Abstract
The ongoing global economic turmoil has compelled the asset management industry to explore innovative approaches to financial risk management. Portfolio optimization and risk budgeting stand at the forefront of computational finance studies, captivating both academics and practitioners alike. Analyses conducted by practitioners investigating sub-optimal performance during the 2008 financial crisis, despite the widespread reliance on Markowitz’s portfolio optimization for diversification, unveiled a deficiency in existing investment techniques.In today’s dynamic global financial markets, algorithmic trading is integral to investment strategies for attaining financial objectives. The evolution of technology and novel algorithmic trading methods has ushered in more efficient trade execution, leading to lower transaction costs, enhanced portfolio performance, and heightened transparency. However, algorithmic trading grapples with notable shortcomings, such as users often becoming complacent in persistently applying the same algorithm without continuous evaluation and adaptation to changing market conditions. These drawbacks result in inconsistent performance, depriving investors of the ability to determine optimal levels of returns and volatility. Consequently, existing trading algorithms fall short of meeting all trading needs.

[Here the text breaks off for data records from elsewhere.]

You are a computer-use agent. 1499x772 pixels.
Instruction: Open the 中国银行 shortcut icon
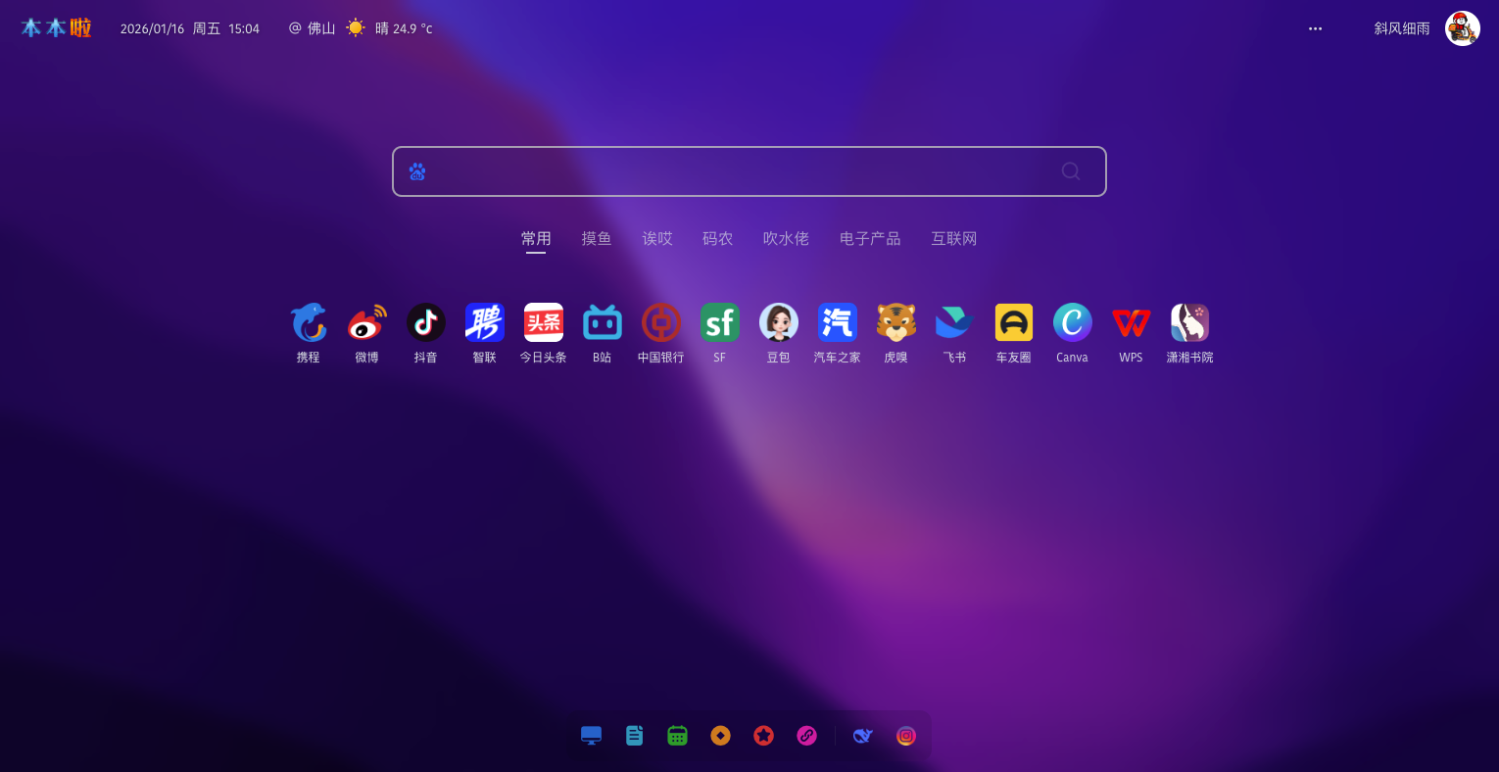click(x=661, y=322)

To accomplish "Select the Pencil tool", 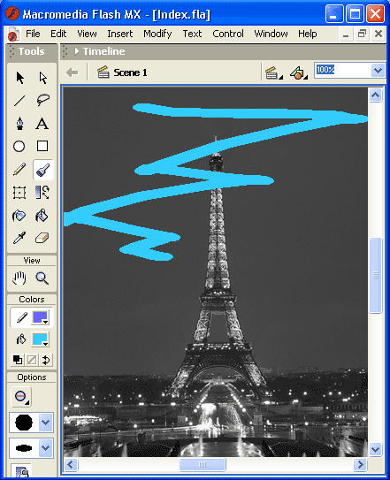I will tap(19, 170).
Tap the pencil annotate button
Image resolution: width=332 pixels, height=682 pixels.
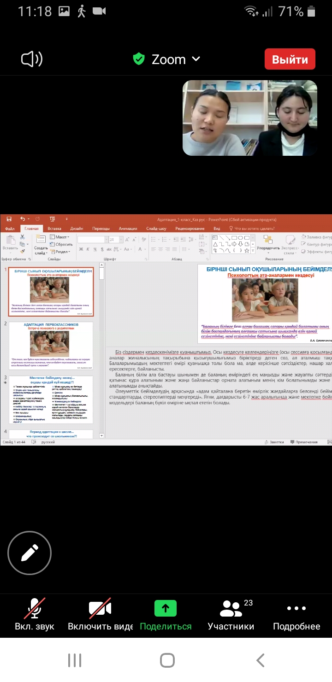[30, 553]
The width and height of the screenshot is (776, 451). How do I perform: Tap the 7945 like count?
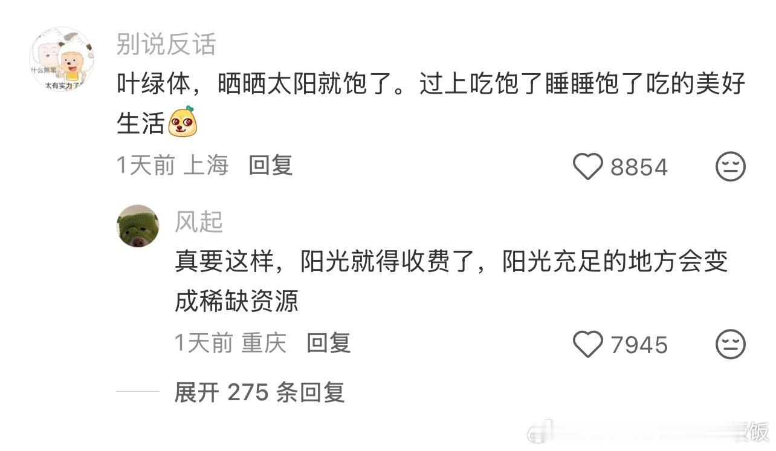639,345
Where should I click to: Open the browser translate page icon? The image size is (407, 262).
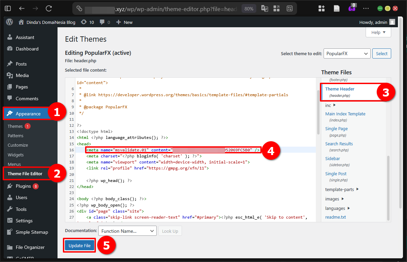click(264, 8)
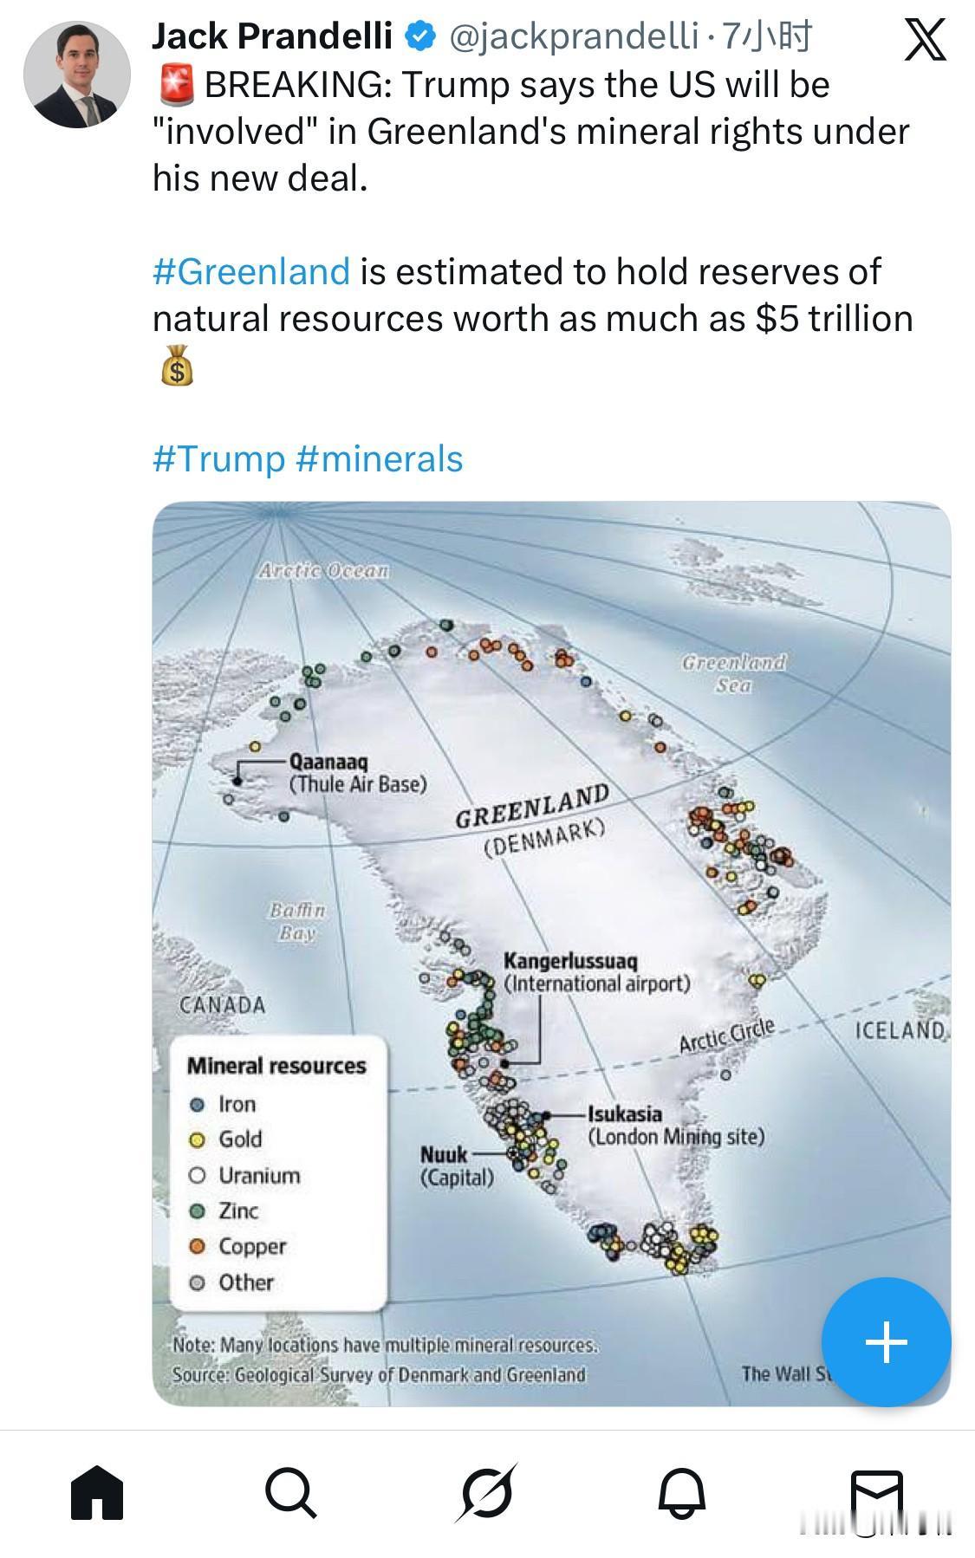Open the #Greenland hashtag
Viewport: 975px width, 1558px height.
(251, 271)
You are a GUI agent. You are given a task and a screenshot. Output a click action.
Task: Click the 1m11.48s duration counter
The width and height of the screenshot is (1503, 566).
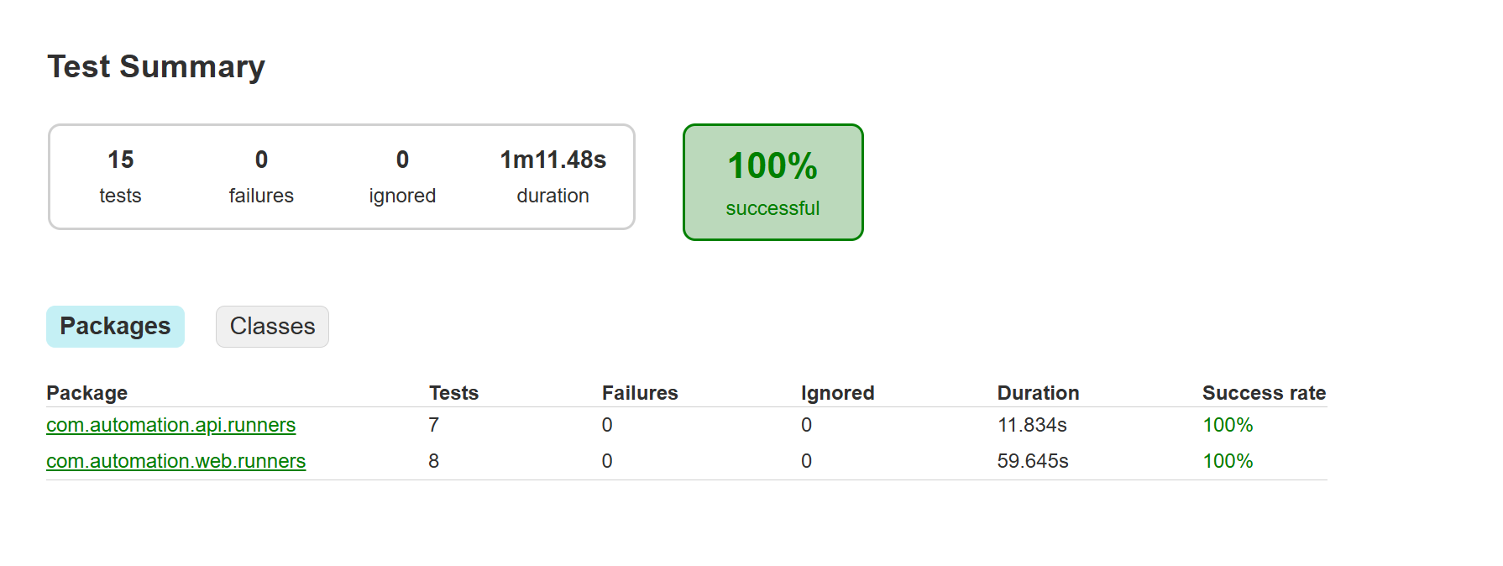(x=552, y=176)
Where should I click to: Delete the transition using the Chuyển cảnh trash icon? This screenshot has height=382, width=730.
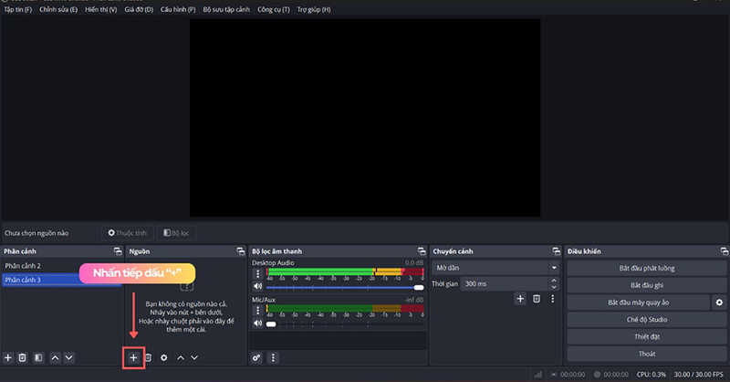(x=537, y=299)
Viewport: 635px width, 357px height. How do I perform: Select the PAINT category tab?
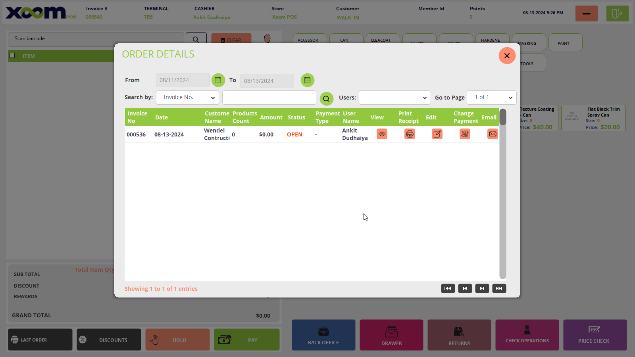point(565,43)
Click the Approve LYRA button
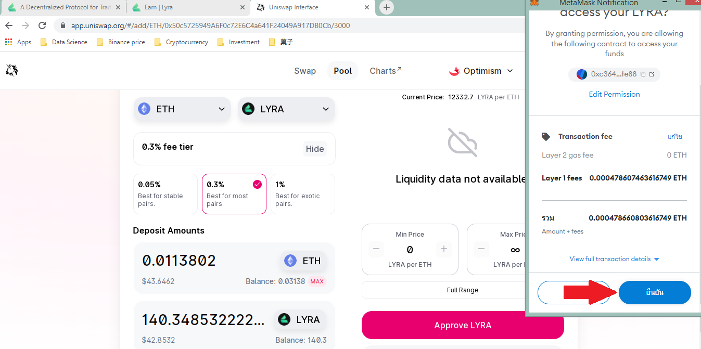The image size is (701, 349). coord(463,325)
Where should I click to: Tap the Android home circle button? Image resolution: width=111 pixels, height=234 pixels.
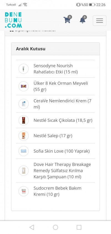pos(56,227)
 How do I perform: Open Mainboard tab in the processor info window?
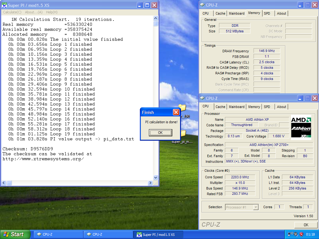[x=236, y=107]
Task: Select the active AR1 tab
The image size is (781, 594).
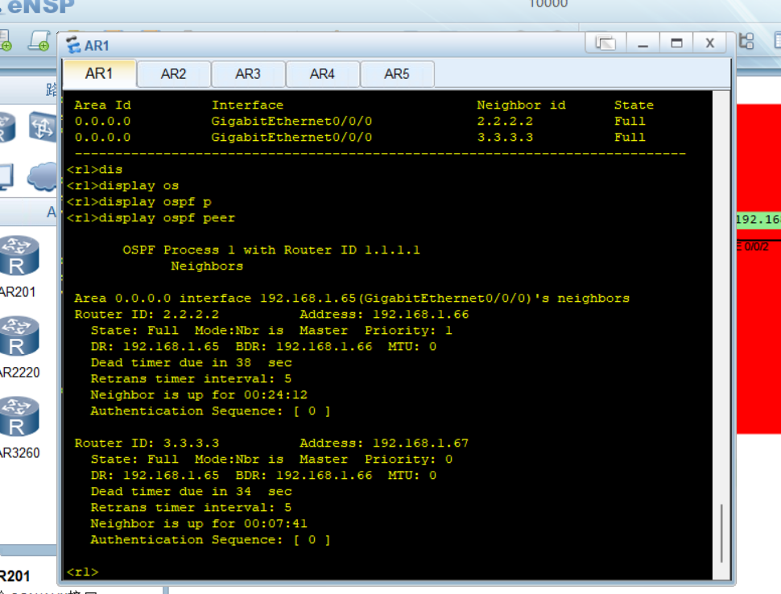Action: pyautogui.click(x=98, y=73)
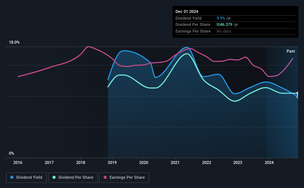Toggle the Dividend Per Share legend button

(x=73, y=178)
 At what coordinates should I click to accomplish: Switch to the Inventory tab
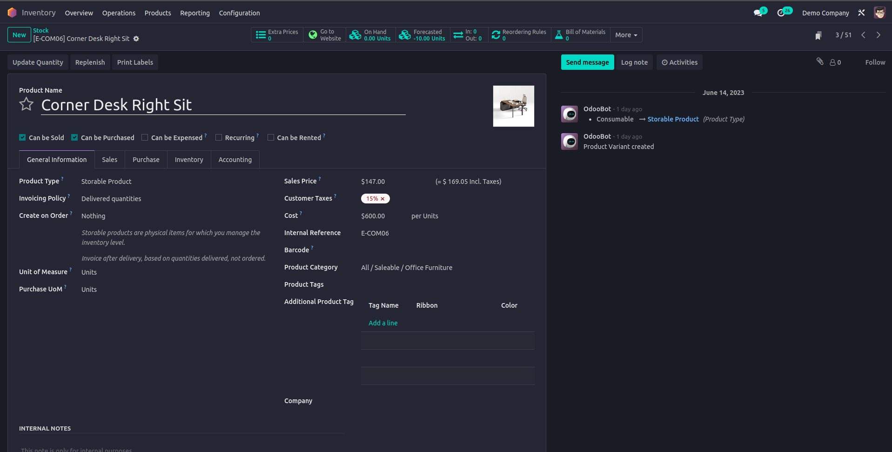pos(189,160)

This research project delves into existing financial models and introduces innovative portfolio management methods grounded in ensemble modeling of machine learning techniques. The approach involves constructing an investment portfolio through the decomposition of marginal asset risk contributions within a given universe. A diversification strategy is then formulated to address systematic and unsystematic risks, ultimately defining an optimization model. The study seeks to apply machine learning to enhance algorithmic trading strategies by identifying minimum risk contributors from an asset universe and maximizing diversification among them, utilizing techniques akin to the Maximum Diversification ratio. The optimal portfolio construction involves employing an ensemble of computational financial models, including Risk Budgeting and Maximum Diversification portfolio strategies.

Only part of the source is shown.